Belanger added, “On the homestead, milk and milk byproducts are the most valuable feeds available. Nutritionists tell us that a pig can thrive on corn and about a gallon of skimmed milk a day, so if we add comfrey and some of the other items we’ve covered, how can we lose?
“Once again, the best is yet to come, for we run into another unidentified factor! Milk and milk byproducts hold in check some of the internal parasites of swine. This has been observed, and has also been backed up by research. But even scientists don’t know why or how. That doesn’t really matter to homesteaders who feed milk to eliminate the need for tankage and fish meal and get an ‘organic vermifuge’ in the bargain.
“Skim milk is higher in protein than whole milk and has about twice the protein of whey…Skim milk is the best possible source of protein for swine, especially young swine. A young hog should get about a gallon to a gallon-and-one-half of milk per day. While this amount will be a smaller part of the ration as the pig grows and eats more, protein needs also decrease then.”
Whey can also be a real asset to the small producer. According to researchers at the University of Wisconsin, feeding fresh, sweet whey to pigs cuts feeding expenses significantly while maintaining carcass quality.
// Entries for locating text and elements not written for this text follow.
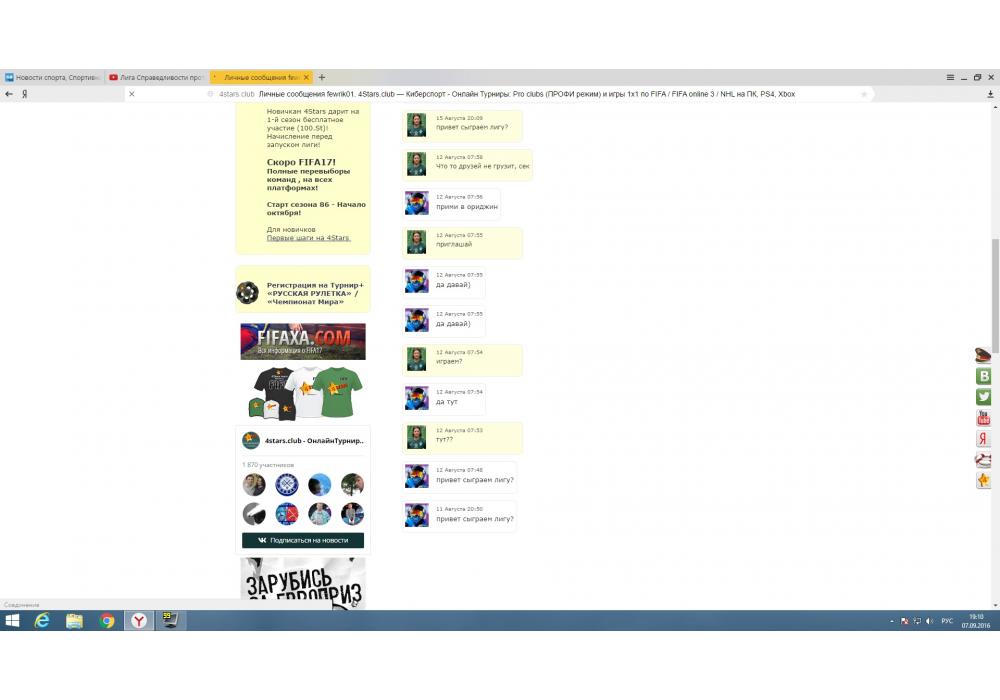Open the Twitter icon in side panel
Image resolution: width=1000 pixels, height=700 pixels.
tap(983, 397)
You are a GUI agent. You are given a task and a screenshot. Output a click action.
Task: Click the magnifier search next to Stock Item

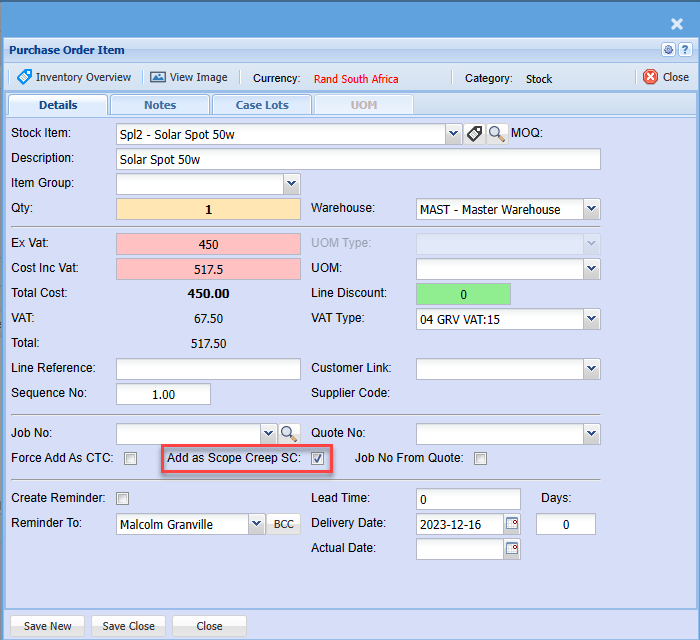tap(496, 134)
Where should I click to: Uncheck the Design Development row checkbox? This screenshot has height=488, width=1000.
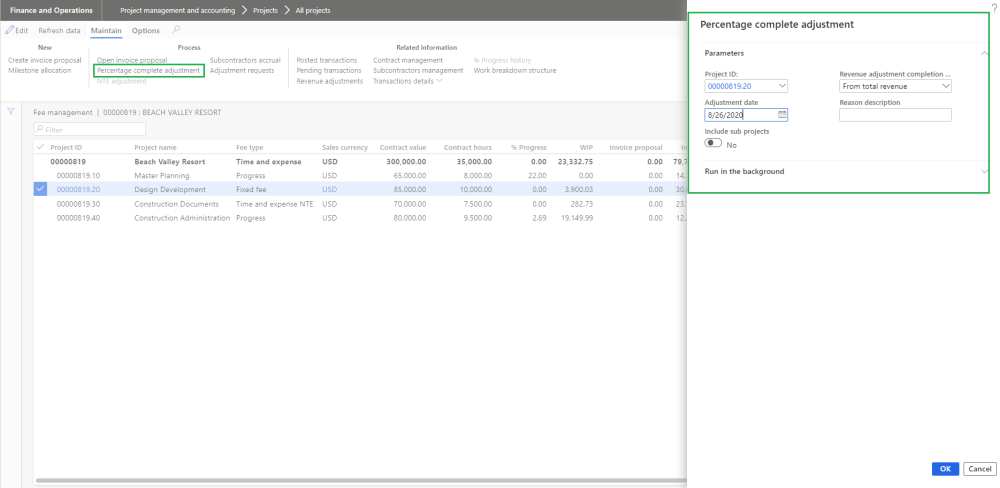click(40, 189)
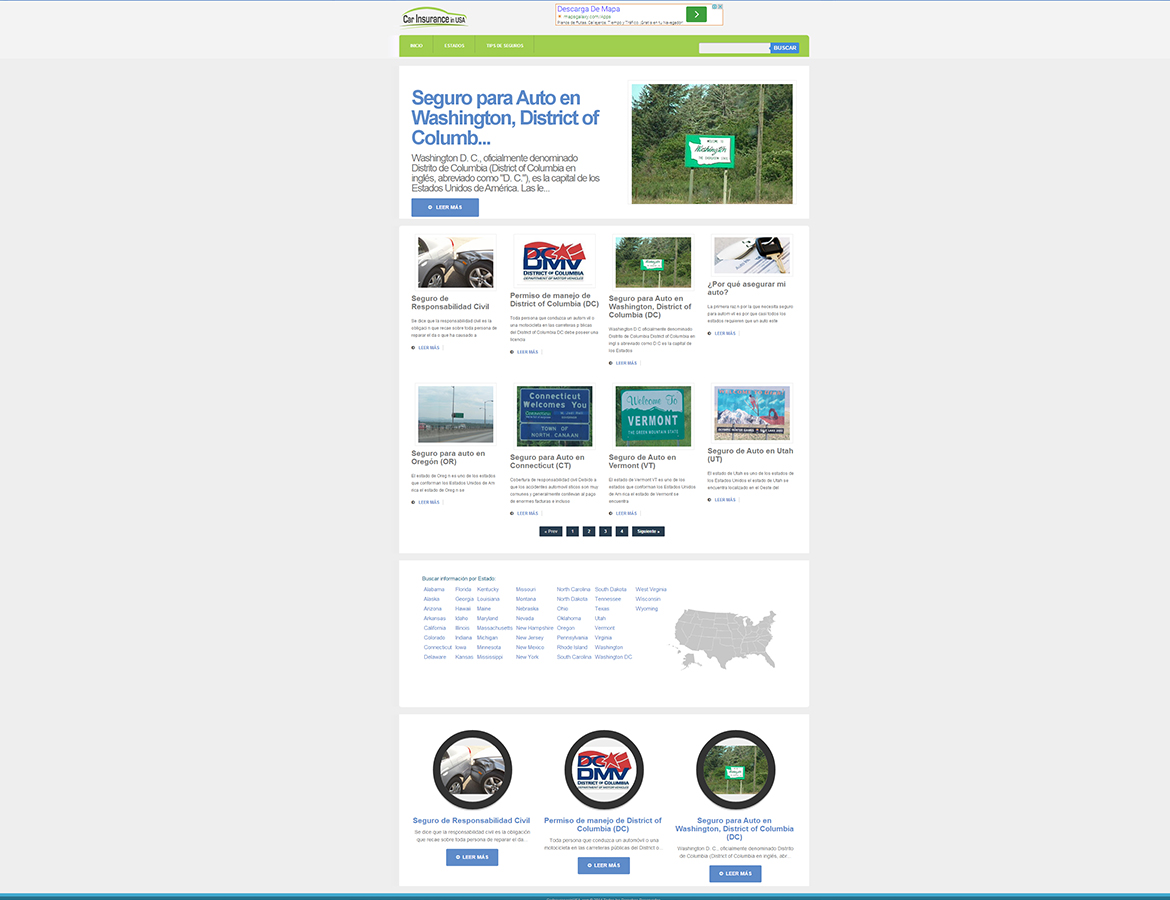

In addition to the byproduct of your own cheesemaking, cheese factories are the best source for whey. Only sweet, fresh whey should be fed to hogs.
Pigs readily consume whey, and it reduces their corn consumption as well as the need for soybean meal supplements. Since whey is about 93 percent water, no other liquid should be offered when whey is served. Since whey corrodes metal and concrete, it must be fed in wood, plastic or stainless steel containers. Once again, pigs can take a so-called “waste” product and make good use of it, which is a classic example of the homestead philosophy at work.
Comfrey is another pig food that gets high marks from Belanger. He suggests regular feedings of plants and leaves from this perennial.
“I consider it an ideal homestead plant, for reasons the USDA would never consider,” he said. “Comfrey is easily grown on a small scale, much more easily than alfalfa or clover. The best way to harvest it is with a butcher knife or machete, a system I still use for a hundred hogs and more. You can get a crop the first year… It’s a very attractive plant and can well be grown in borders and flower beds.”
Often touted as a potent herbal remedy and healing agent, comfrey has a unique distinction.
Belanger wrote, “Scientists already know that with the addition of vitamin B12, the protein levels of swine rations can be reduced appreciably. In addition, most of the antibiotic supplements for swine contain not only antibiotics but also vitamin B12. Now get this: comfrey is the only land plant that contains vitamin B12.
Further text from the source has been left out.